PDBMINER: RANK AGGREGATION-BASED SELECTION OF QUALIFIED PROTEIN DATA BANK STRUCTURES

Uğurlu S. Y.

XII. International Health, Engineering and Sciences Congress, Toskent, Özbekistan, 10 - 12 Nisan 2026, ss.326-340, (Tam Metin Bildiri)

Yayın Türü: Bildiri / Tam Metin Bildiri
Basıldığı Şehir: Toskent
Basıldığı Ülke: Özbekistan
Sayfa Sayıları: ss.326-340
Açık Arşiv Koleksiyonu: AVESİS Açık Erişim Koleksiyonu
Akdeniz Üniversitesi Adresli: Evet

Özet

The selection of appropriate Protein Data Bank (PDB) structures is essential for structure-based computational studies such as molecular docking, virtual screening, and molecular dynamics simulations. The quality of the selected structure significantly impacts the reliability and reproducibility of computational outcomes. Researchers typically focus on a limited set of criteria, particularly resolution, for structure selection. However, structural quality encompasses multiple parameters, including crystallographic resolution, R-free, R-observed, R-work, data completeness, mutation status, and structural age. This complexity implies that a PDB entry may excel in one aspect but be inadequate in another, making PDB selection a multi-criteria decision problem.

To address this challenge, we developed PDBminer, an automated pipeline designed to systematically identify and prioritize high-quality PDB structures associated with a given UniProt accession. The method retrieves all related PDB entries from the UniProt REST API, extracts structural and experimental quality metrics directly from PDB files, and applies configurable quality filters. Multiple structural criteria—including resolution, R-free, R-observed, R-work, crystallographic completeness, B-factor statistics, mutation presence, and structural age—are integrated using a rank aggregation framework to produce a unified ranking of candidate structures. Additionally, an optional redundancy filtering step removes highly overlapping entries based on UniProt residue coverage, ensuring that only representative structures are retained.

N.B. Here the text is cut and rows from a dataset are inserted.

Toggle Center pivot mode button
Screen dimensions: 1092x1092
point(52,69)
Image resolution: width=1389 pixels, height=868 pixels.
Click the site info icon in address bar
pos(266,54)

Widely studied proteins such as p53 (UniProt: P04637) and the SARS-CoV-2 replicase polyprotein (UniProt: P0DTD1) contain 286 and 2422 associated PDB structures, respectively. Even when only several structural metrics—such as resolution, completeness, R-free, R-observed, R-work, mutation status, and sequence coverage—are considered, manually collecting and comparing these data across thousands of entries can require days of effort. Moreover, identifying optimal structures requires solving a multi-criteria optimization problem involving seven structural quality features, which may take weeks of manual analysis and still fail to guarantee a systematic and unbiased selection. In contrast, PDBminer automatically evaluates all available structures and produces a ranked list of candidate PDB entries within minutes.

The final output is a ranked dataset exported as a structured report containing structural metrics, ligand information, and quality indicators for each candidate PDB entry. By combining automated data retrieval, multi-criteria evaluation, and rank aggregation, PDBminer provides a robust and reproducible strategy for selecting optimal PDB structures for structural bioinformatics and computational drug discovery studies. The framework enables systematic prioritization of reliable protein models and serves as a decision-support tool for structure-based computational research.